4. Screening and genotypic frequency. Neonatal screening for WD would fit the Wilson and Jungner criteria if it were not technically impossible, biochemically because the normal neonate has a low ceruloplasmin, and genetically because in most populations, a large number of mutations render genetic diagnosis impractical. In these island populations, however, a screening program for the common mutation merits serious consideration. The Sardinian group examined 5290 newborns (2), finding 122 −441/−427 heterozygotes, an allelic frequency of 1.15%, and an inferred total WD mutation allelic frequency of 1.92%. Using the Hardy-Weinberg equilibrium, they calculated a WD incidence of 1 in 2707 live births, which is approximately 5 times the observed WD incidence in Sardinia. Similar results came from Kalymnos, but with smaller numbers and so wide confidence intervals. There is an urgent need for such studies to be carried out in other populations; it could be done in Gran Canaria and it could be done in Poland where a large proportion of the patients are H1069Q homozygotes. If we take the Sardinian results at face value, they are of great importance. They show that only one-fifth of genotypically affected individuals will phenotypically manifest; perhaps, that should not surprise us as we compare other monogenic liver disorders such as genetic haemochromatosis or α1 antitrypsin deficiency. More practically, they show that the prognosis of the neonates found to have 2 WD mutations is very uncertain, making the decision as to whether and when to start treatment even more difficult.

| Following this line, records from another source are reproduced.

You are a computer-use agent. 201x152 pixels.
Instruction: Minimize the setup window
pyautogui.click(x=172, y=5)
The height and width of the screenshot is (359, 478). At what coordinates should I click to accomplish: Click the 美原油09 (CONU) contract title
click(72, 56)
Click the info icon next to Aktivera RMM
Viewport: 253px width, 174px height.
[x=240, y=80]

5. Prognosis of early-treated WD. In the absence of clinical trials evidence, treatment decisions in WD are presently guided by “expert” opinion, and most experts would probably agree that the appropriate treatment for the child with asymptomatic elevation of transaminases found to have WD is zinc acetate either ab initio or after an initial period of treatment with a chelator. Peña-Quintana et al treated their cases with penicillamine until urinary copper fell <500 μg/day, then changed to zinc acetate, and report satisfactory outcomes from this regime. It is to be hoped that with more assiduous family screening and greater clinical awareness of WD as a cause of asymptomatic transaminitis in early childhood, and possibly screening programmes in suitable populations, the proportion of WD cases detected at an early stage will increase and the proportion presenting later with devastating liver or neurological abnormality will decrease. We believe that treatment of presymptomatic cases started early and taken faithfully will achieve freedom from symptoms and disease progression, but this remains to be proved in long-term follow-up studies. Again, the island populations may be most suitable for these studies.
Rare WD mutations are also of interest to the anthropologist. L708P is believed to have arisen from a single ancestral mutation in the northeast region of Gran Canaria >56 generations ago, before the Spanish conquest of the Canary Islands in the 15th century (3). The Gran Canarians seem to have taken it with them to South America in the 16th to 19th centuries because it now constitutes the second most common WD allele in Brazil, whereas the absence of H1069Q exonerates central Europeans from this particular act of colonialism (14).